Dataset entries
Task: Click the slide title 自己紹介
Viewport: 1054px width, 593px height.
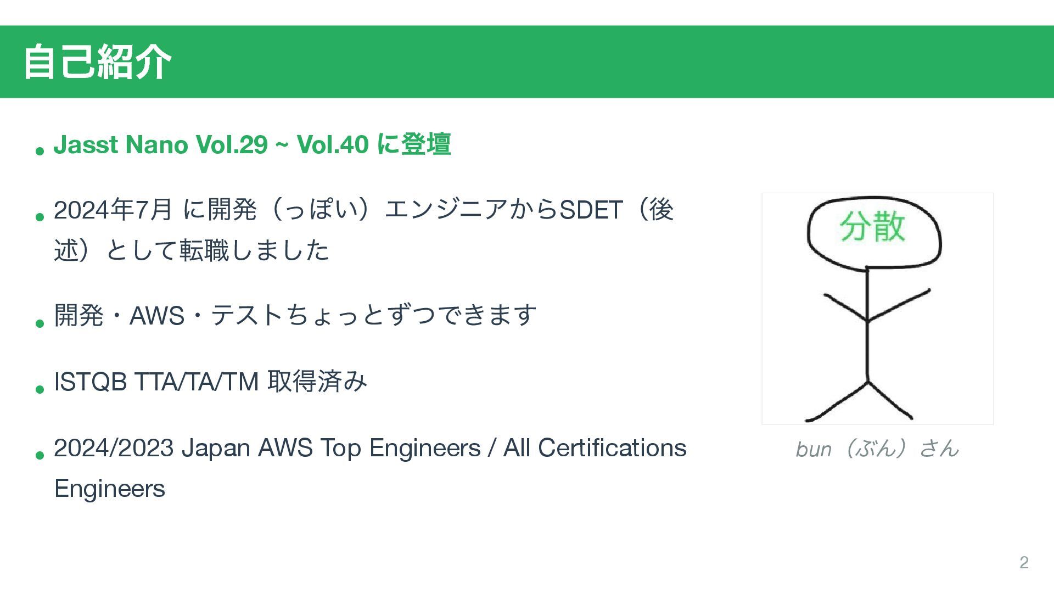Action: click(x=97, y=63)
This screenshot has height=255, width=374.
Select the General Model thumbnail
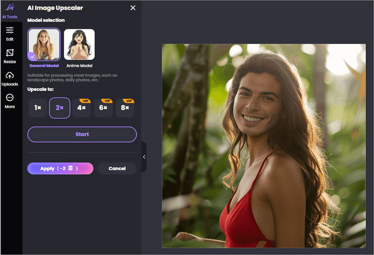point(44,44)
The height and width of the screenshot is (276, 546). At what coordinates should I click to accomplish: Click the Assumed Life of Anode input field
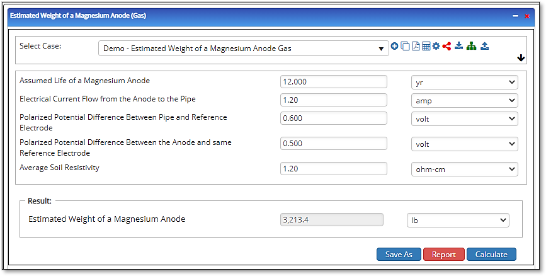pos(333,82)
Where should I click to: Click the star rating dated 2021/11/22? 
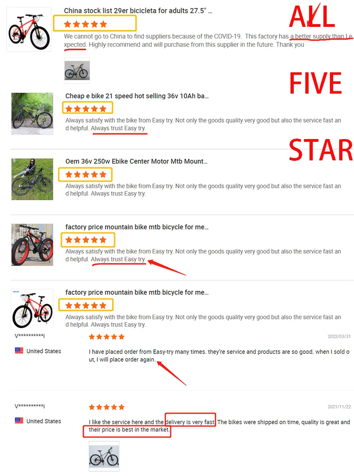[x=107, y=407]
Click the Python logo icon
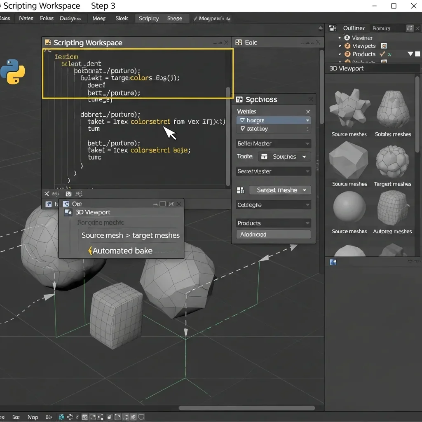Screen dimensions: 422x422 pyautogui.click(x=12, y=71)
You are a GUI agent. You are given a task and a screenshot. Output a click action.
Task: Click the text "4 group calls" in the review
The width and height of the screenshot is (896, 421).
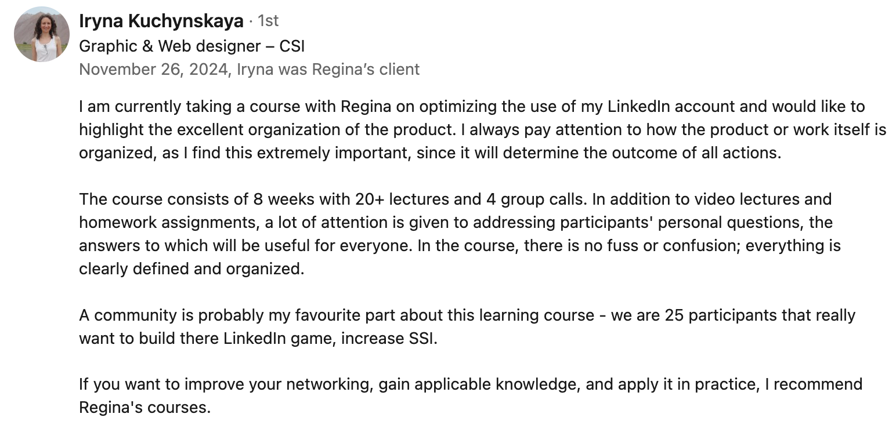(529, 199)
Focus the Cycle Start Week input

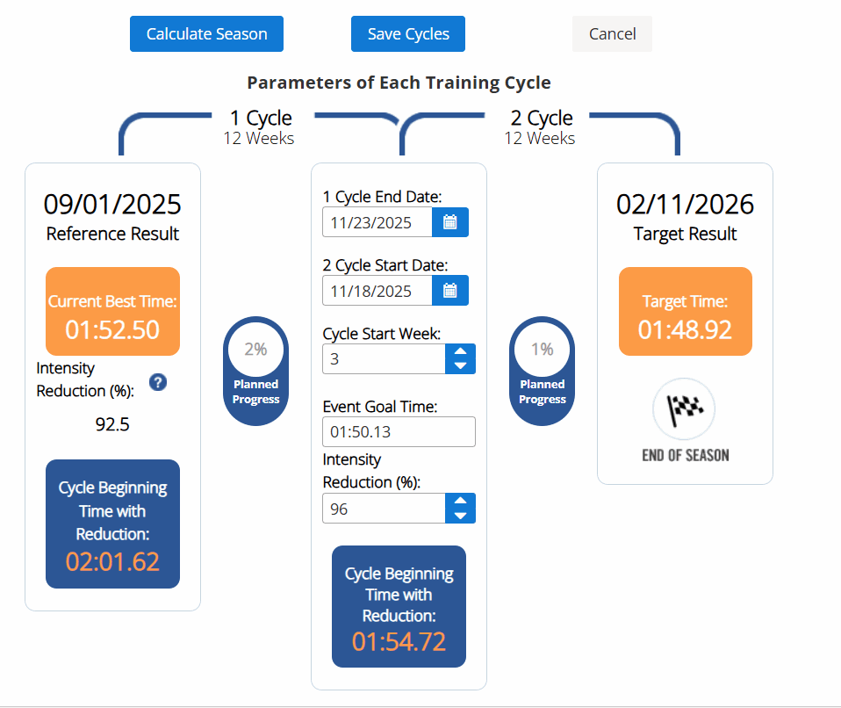384,359
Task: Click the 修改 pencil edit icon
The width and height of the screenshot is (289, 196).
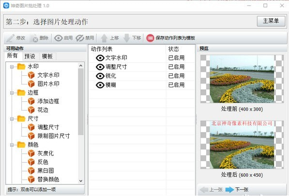Action: [11, 38]
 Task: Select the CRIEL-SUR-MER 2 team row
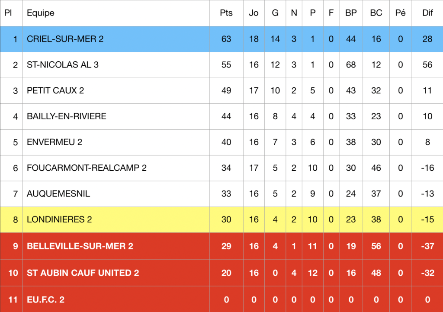click(222, 39)
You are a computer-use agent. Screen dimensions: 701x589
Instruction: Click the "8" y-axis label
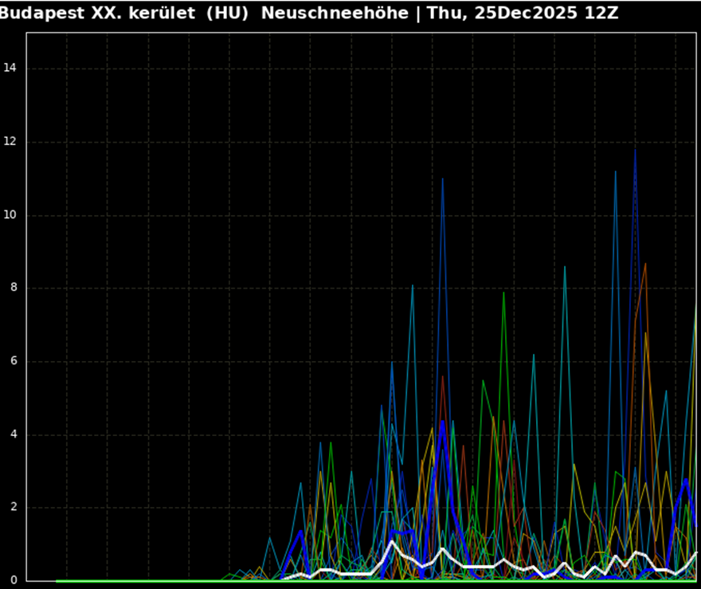(x=13, y=289)
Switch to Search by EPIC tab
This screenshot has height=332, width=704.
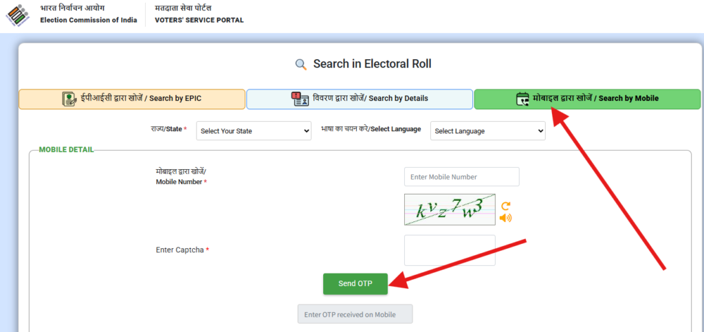coord(132,99)
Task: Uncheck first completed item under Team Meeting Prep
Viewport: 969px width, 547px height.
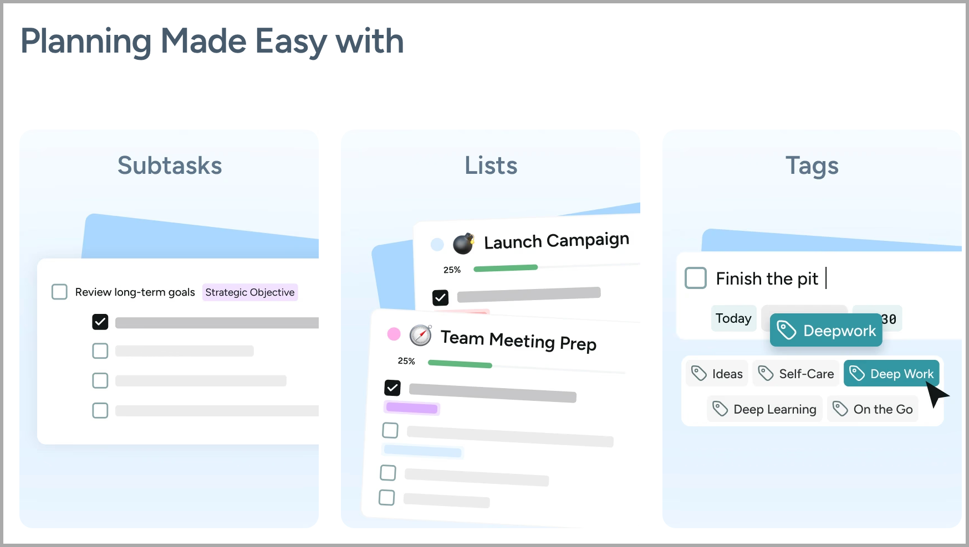Action: [x=392, y=388]
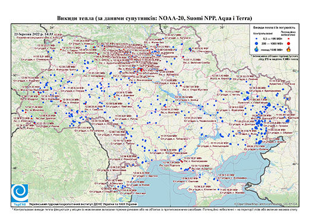Click the понад 1000 МВт legend label

click(272, 49)
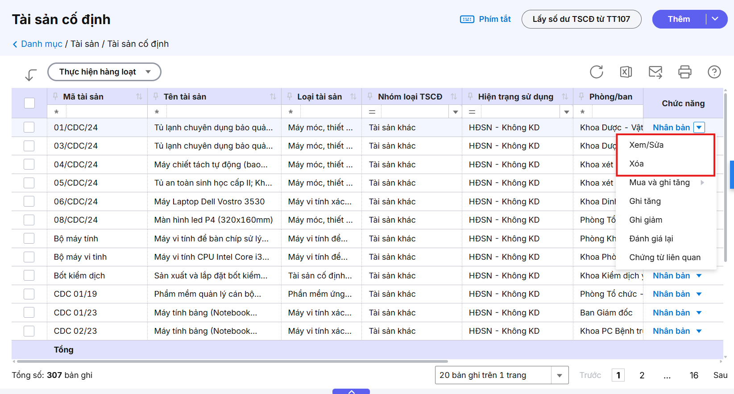Expand the 20 bản ghi trên 1 trang selector
This screenshot has width=734, height=394.
coord(559,375)
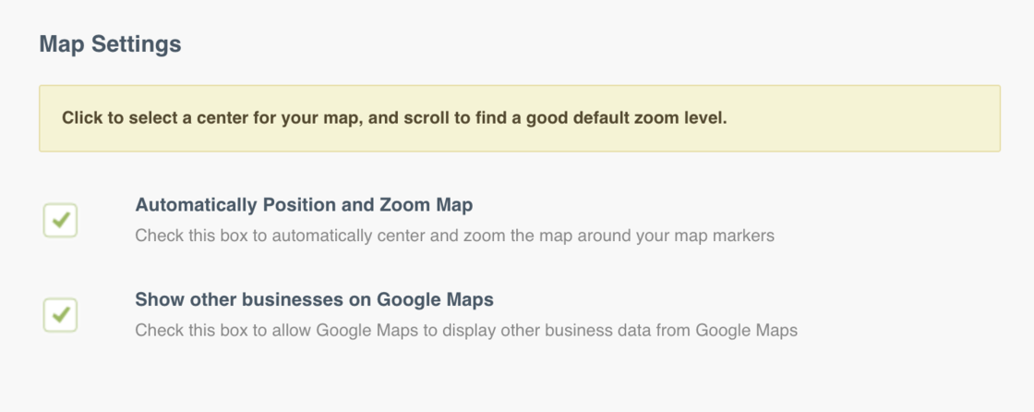Click the "Automatically Position and Zoom Map" label

coord(304,204)
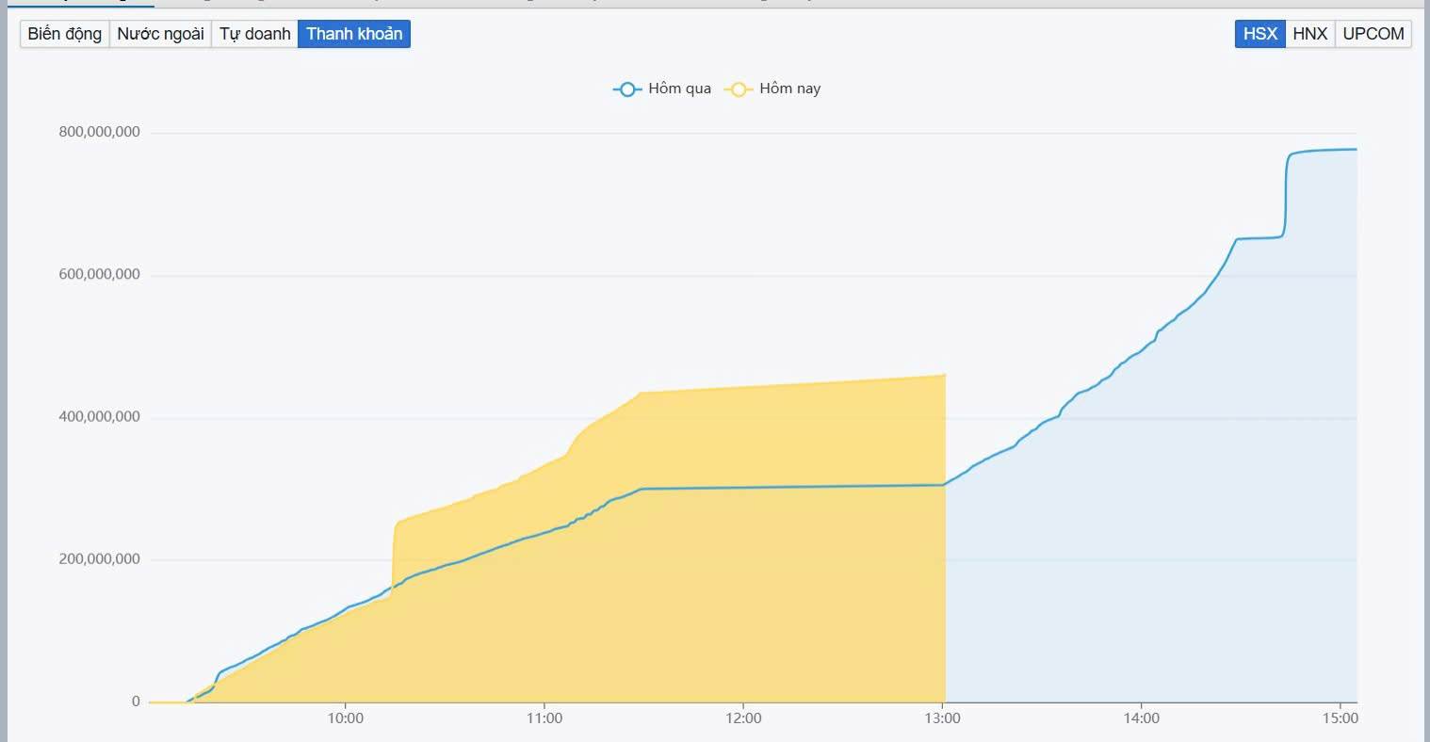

Work to complete -
When a line among the entries contains "agent", pull that line out.

Response to this exercise -
You are a GUI agent. You are given a task and a screenshot. Output a click action.
You are a computer-use agent. Screen dimensions: 701x589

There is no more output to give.